We all like to talk about older wine as if our own experiences were enough to chart a perfect aging curve or track, but that's just speculation and a little BS, right? Each wine is different, and while relating experience and offering generalities is fine, we can't possibly predict the life of each wine.
That said, it seems to me that nebbiolo goes through phases. It shuts down not long after bottling, then opens up without losing primary characteristics, then undergoes a long, beautiful evolution into secondary and tertiary character.
I'd love to revisit this wine every five years. It's gorgeous and intellectually stimulating without being boastful. It has a sense of joy just when you start to take it too seriously.
If you've seen the movie Say Anything, this wine is Diane Court. That's a very good thing.
On one hand, I'm cautiously enthusiastic about screwcap closures and kegged wines. On the other, I still -- still -- find myself continually looking down upon boxed wines. To the point that after trying a couple of the "good wine in a box" offerings a few years ago, I gave up on them completely.
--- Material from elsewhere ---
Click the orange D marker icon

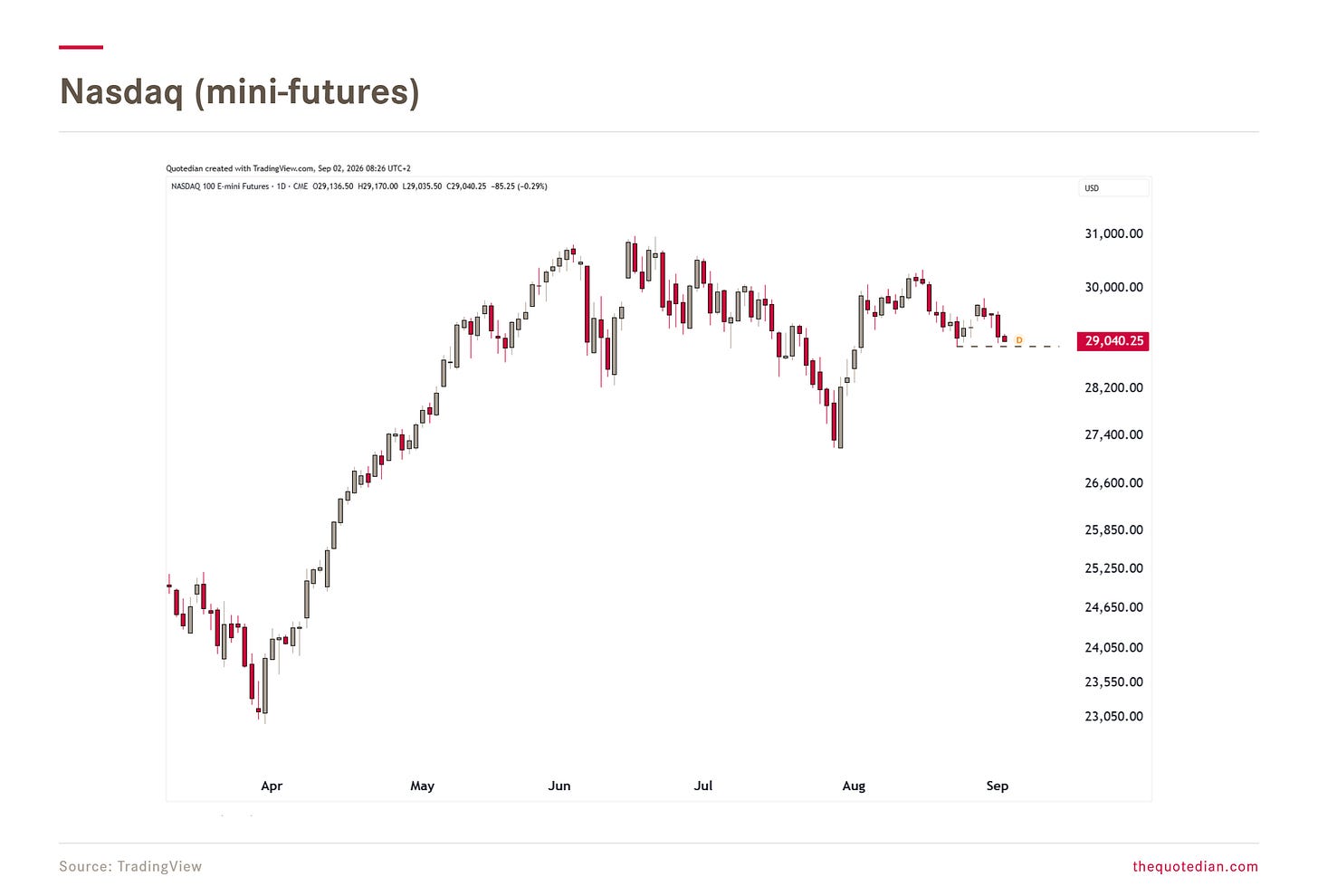click(1018, 340)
Yes, they are economical and "green" but if the wine is crap, who wants 3L of crap sitting around -- no matter how fresh it stays?
Enter this blend from Italy, sent as a press sample (full disclosure).
It's surprisingly, almost stunningly, drinkable... and even brings a bit of complexity to the glass. Mostly it's apple and lemony citrus, but there is a decidedly floral edge here too. White flowers, like the lillies of the valley that still grow at my parents' house.
Let it warm up a bit and some peach peeks through too.
Fresh and a bit tart on the finish, I'd drink it again -- especially at around $20 for the equivalent of four bottles. And it gets bonus points because, as one of our friends noted, happily that "And No one even knows how much you've had."
Julia Burke: Hair of the Dog Fred from the Wood Barleywine
I love a good barleywine. And this is a good barleywine.
After a morning of tastings helping out the Great Lakes Brewing News crew, we kicked back to watch Buffalo's Old First Ward St. Paddy's Parade, chow on corned beef and cabbage, and taste some serious beer.
Fred is a gorgeous deep bloody orange color with an overwhelming nose of raisin, citrus, sweet malts and smoky, sexy peat with just enough oak to pull it all together.
On the palate, the toasty, buttery oak notes marry with more sweet dried fruit character and full, big alcohol; it's a stunner on the palate an the finish doesn't disappoint with a kick of hops and long, long length that throws in little bursts of fruit and malt flavor every few seconds.
You don't have Fred -- Fred has you. I'm smitten.